Description of the task
From the line with "About Us (233, 39)" to the final line of the records, every line is to be duplicated exactly, both of those lines included.
[Dataset records]
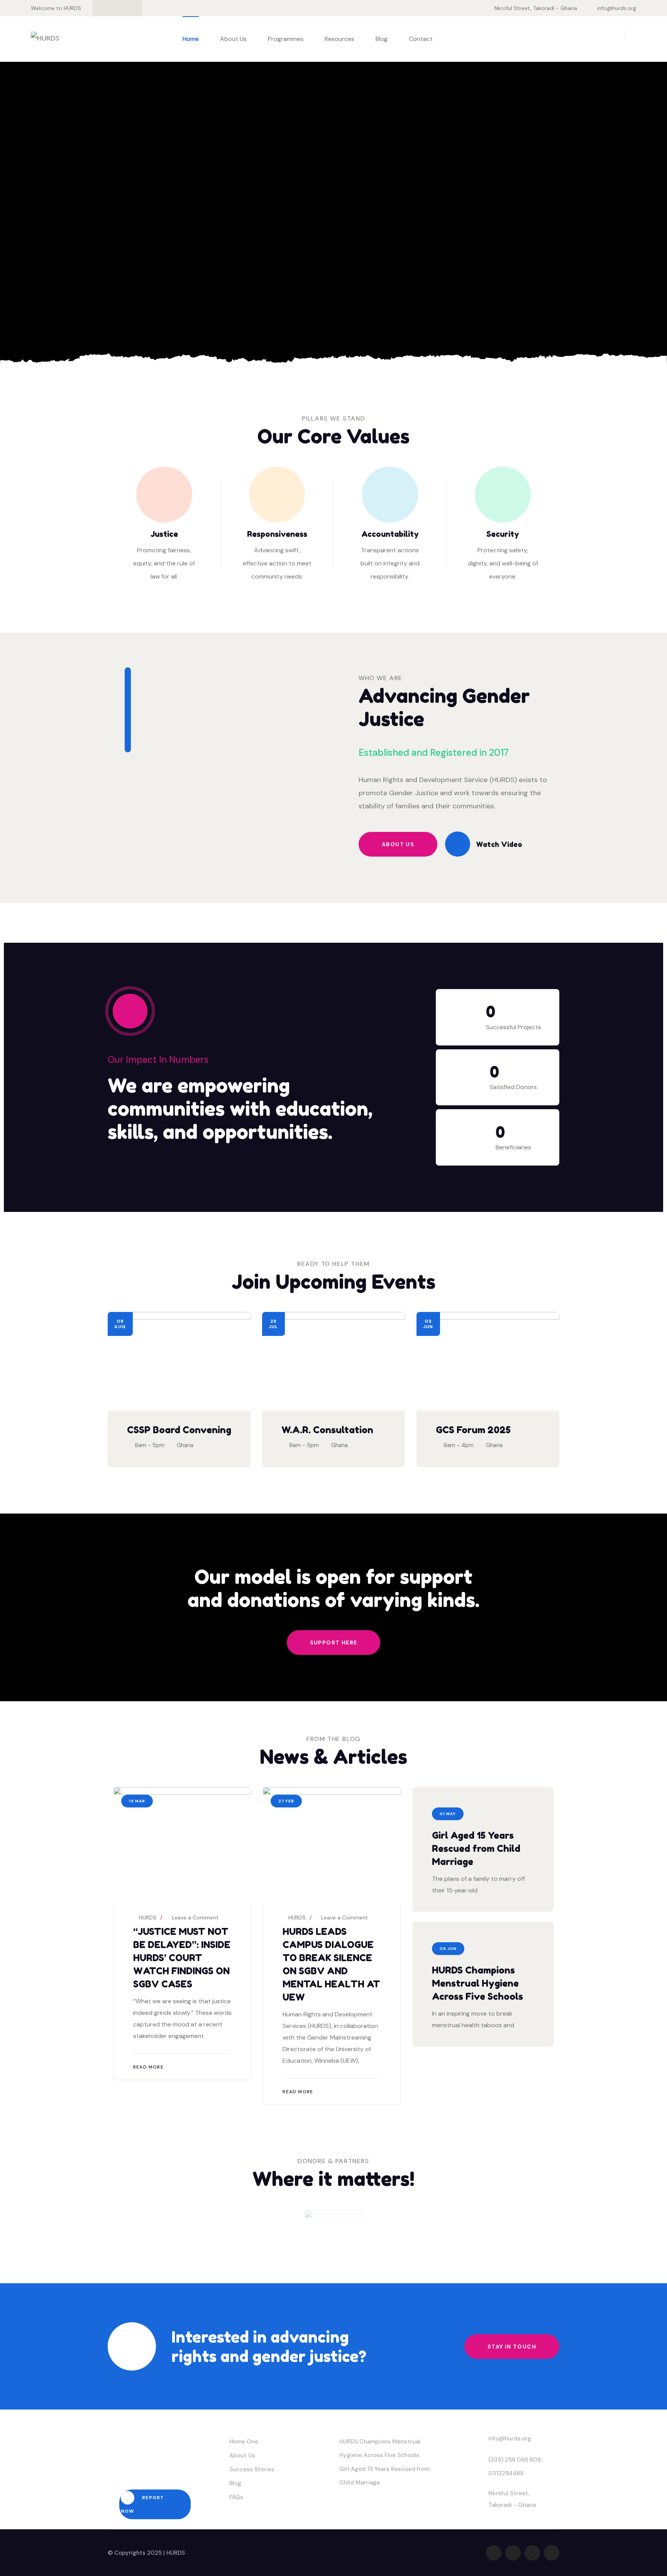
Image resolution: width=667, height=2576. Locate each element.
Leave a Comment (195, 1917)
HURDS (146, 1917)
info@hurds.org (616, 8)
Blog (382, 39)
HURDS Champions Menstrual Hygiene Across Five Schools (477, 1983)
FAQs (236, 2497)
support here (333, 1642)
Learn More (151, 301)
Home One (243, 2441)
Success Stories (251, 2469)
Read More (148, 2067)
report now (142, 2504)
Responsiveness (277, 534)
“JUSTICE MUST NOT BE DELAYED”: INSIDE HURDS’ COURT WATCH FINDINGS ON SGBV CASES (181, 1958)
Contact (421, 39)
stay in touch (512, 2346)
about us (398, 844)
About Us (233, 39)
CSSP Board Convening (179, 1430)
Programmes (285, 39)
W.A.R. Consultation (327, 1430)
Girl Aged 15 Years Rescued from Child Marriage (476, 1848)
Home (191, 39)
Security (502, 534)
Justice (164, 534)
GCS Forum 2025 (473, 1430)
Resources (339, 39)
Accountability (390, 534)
[/Dataset records]
Answer section
About Us (233, 39)
CSSP Board Convening (179, 1430)
Programmes (285, 39)
W.A.R. Consultation (327, 1430)
Girl Aged 15 Years Rescued from Child Marriage (476, 1848)
Home (191, 39)
Security (502, 534)
Justice (164, 534)
GCS Forum 2025 (473, 1430)
Resources (339, 39)
Accountability (390, 534)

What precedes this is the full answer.